Despite the requirements of international law and domestic law, and despite near-unanimous global support on the issue, establishment media in the United States excludes this proposal, thereby dangerously limiting popular discourse. American legal obligations regarding nuclear weapons are almost never discussed; the Symington Amendment, for example, has not been mentioned in the pages of the New York Times since 2001 (and even then, the paper was referencing Pakistan's nuclear arsenal, not Israel's).

Furthermore, from July of 2015 until the present, the New York Times has not mentioned the yearly General Assembly proposition on a nuclear weapons-free zone in the Middle East, or the near-unanimous vote on the proposition, a single time. In that same six-year period, despite relentless coverage of Iran's nuclear development, the phrase "nuclear-weapons-free zone in the Middle East" appeared in the Paper of Record just once: in an article where the editorial board mentions Israel only twice and describes their nuclear arsenal as "nonnegotiable," without any further justification. Tellingly, the article is titled "One Way Forward on Iran: A Nuclear-Weapons-Free Persian Gulf," a phrase not used by international arms control organizations and experts, seemingly coined by the New York Times' editorial board in order to exclude Israel. The New York Times, and establishment media outlets generally, passively parrot our political leaders false, binary framing of this issue--war and brutal sanctions on the one hand and bilateral negotiations and sanctions on the other--ignoring the opinion of the entire global community.

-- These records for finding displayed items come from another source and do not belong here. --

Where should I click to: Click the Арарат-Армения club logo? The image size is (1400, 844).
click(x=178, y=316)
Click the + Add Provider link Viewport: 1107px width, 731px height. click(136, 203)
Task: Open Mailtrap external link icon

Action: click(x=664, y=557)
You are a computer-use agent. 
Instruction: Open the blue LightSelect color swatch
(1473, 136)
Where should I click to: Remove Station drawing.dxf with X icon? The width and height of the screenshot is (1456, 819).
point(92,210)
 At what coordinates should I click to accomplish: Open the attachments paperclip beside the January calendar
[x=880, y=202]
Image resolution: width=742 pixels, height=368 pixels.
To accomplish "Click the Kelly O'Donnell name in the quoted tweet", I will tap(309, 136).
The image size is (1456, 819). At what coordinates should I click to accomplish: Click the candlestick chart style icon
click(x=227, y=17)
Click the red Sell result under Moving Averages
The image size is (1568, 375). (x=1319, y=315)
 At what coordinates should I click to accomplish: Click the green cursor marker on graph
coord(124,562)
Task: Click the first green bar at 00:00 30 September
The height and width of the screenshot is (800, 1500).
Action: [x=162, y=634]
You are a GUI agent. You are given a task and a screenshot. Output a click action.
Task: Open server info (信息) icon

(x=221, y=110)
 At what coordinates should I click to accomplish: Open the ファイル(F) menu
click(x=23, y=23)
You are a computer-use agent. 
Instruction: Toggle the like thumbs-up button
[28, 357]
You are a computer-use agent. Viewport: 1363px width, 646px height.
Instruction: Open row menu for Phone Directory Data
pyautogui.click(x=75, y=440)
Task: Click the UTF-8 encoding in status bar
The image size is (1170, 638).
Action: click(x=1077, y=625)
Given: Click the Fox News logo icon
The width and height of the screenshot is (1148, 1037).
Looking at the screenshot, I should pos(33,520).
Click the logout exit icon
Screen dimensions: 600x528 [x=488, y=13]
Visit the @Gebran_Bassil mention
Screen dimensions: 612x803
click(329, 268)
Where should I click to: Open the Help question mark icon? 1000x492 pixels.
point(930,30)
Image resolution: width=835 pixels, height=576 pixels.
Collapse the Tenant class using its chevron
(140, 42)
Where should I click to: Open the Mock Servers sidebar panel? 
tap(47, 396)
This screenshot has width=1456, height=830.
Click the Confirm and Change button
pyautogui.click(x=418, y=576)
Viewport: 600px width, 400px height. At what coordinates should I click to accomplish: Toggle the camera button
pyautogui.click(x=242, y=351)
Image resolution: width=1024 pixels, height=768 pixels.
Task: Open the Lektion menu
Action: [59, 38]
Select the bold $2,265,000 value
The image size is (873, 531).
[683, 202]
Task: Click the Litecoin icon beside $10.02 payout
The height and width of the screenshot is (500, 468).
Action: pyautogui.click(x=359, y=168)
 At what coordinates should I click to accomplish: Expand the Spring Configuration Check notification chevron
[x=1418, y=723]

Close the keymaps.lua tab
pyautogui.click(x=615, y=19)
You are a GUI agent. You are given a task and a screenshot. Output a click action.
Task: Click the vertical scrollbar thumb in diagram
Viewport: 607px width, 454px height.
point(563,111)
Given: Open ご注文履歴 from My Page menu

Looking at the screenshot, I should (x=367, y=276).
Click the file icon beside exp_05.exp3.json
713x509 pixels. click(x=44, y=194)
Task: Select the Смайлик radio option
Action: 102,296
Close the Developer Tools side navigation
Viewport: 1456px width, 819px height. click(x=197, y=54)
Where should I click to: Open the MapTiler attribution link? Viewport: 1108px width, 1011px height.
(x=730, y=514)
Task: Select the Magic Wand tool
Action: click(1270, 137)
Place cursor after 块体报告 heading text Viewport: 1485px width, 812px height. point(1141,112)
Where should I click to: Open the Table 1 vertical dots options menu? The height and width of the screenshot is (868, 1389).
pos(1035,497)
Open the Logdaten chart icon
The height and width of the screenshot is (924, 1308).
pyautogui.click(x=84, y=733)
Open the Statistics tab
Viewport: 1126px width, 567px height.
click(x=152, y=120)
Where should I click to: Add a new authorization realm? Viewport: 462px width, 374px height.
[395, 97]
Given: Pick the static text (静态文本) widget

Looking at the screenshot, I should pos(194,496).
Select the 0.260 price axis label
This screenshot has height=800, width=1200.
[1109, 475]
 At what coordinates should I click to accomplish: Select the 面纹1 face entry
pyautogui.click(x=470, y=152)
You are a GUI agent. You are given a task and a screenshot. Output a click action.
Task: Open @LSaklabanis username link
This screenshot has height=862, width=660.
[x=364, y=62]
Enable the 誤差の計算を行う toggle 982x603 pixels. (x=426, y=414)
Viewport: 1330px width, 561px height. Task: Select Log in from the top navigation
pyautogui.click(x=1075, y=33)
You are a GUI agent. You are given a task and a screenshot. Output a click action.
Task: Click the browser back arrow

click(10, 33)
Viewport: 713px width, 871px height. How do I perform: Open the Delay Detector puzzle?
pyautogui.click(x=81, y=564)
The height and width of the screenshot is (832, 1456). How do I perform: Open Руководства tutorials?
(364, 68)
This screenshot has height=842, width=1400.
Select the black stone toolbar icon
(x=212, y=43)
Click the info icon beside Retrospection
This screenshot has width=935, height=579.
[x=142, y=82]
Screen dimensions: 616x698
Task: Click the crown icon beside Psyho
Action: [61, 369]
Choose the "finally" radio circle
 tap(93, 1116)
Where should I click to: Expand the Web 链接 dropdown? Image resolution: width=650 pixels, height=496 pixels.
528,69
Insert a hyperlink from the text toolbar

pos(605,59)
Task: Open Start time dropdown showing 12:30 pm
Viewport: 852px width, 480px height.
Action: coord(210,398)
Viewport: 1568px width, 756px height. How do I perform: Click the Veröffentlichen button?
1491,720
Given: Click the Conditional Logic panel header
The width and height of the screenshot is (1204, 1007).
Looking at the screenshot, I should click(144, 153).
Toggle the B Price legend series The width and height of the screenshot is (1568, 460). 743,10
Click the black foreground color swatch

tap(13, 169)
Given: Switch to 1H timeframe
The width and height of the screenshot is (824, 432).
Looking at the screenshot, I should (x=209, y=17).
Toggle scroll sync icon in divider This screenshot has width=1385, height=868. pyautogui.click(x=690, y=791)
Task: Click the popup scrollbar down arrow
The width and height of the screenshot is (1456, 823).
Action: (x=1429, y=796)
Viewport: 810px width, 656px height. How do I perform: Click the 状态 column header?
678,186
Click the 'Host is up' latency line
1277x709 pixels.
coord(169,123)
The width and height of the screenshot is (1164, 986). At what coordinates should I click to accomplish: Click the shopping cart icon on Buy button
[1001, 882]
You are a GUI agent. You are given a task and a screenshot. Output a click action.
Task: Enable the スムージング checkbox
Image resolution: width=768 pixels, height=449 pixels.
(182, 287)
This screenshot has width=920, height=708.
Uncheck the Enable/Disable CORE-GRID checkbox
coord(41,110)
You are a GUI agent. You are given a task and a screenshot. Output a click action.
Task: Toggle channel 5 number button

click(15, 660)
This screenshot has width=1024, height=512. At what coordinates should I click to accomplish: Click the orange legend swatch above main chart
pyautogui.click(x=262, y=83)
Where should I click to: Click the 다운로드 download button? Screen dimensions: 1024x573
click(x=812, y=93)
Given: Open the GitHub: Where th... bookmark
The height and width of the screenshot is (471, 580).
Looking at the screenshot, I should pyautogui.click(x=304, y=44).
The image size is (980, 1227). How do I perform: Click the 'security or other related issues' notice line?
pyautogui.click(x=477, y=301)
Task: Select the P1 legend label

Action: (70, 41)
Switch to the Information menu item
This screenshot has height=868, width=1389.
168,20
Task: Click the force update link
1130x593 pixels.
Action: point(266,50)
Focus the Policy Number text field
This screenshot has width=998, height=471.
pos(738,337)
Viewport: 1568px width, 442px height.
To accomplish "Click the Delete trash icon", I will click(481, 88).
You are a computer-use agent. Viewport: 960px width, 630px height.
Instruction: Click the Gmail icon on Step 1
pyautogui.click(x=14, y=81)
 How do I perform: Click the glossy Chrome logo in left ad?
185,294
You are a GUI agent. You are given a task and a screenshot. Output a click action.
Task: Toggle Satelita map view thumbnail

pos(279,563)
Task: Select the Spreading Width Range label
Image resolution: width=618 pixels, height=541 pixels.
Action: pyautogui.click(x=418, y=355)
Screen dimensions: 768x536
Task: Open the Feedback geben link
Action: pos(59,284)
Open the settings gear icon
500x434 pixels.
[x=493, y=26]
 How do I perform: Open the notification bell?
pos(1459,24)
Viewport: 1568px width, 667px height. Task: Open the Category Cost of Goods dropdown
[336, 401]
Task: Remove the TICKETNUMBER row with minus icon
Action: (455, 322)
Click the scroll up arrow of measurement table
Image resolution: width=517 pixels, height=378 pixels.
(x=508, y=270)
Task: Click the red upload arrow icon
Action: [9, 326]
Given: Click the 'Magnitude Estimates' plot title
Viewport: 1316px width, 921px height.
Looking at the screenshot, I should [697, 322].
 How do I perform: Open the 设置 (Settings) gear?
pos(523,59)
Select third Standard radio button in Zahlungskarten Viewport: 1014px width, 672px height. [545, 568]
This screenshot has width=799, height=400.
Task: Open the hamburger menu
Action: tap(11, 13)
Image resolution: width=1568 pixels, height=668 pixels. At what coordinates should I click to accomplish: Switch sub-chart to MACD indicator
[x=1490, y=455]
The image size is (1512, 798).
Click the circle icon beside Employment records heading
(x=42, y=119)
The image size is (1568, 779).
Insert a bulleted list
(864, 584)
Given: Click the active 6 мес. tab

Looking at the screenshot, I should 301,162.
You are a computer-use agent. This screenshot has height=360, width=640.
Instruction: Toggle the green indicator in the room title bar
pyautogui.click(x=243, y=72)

War is potentially imminent. And if we want to prevent Iran from going nuclear, there is a clear, common-sense solution which happens to have near-global support, except for the United States and Israel. We should not continue to prioritize Israel's possession of nuclear weapons over international law, American law, global popular opinion, regional stability, and nuclear nonproliferation in Iran. Now that we are on the brink of a potentially catastrophic war, the international consensus is more important than ever. And its absence from establishment discourse is dangerous.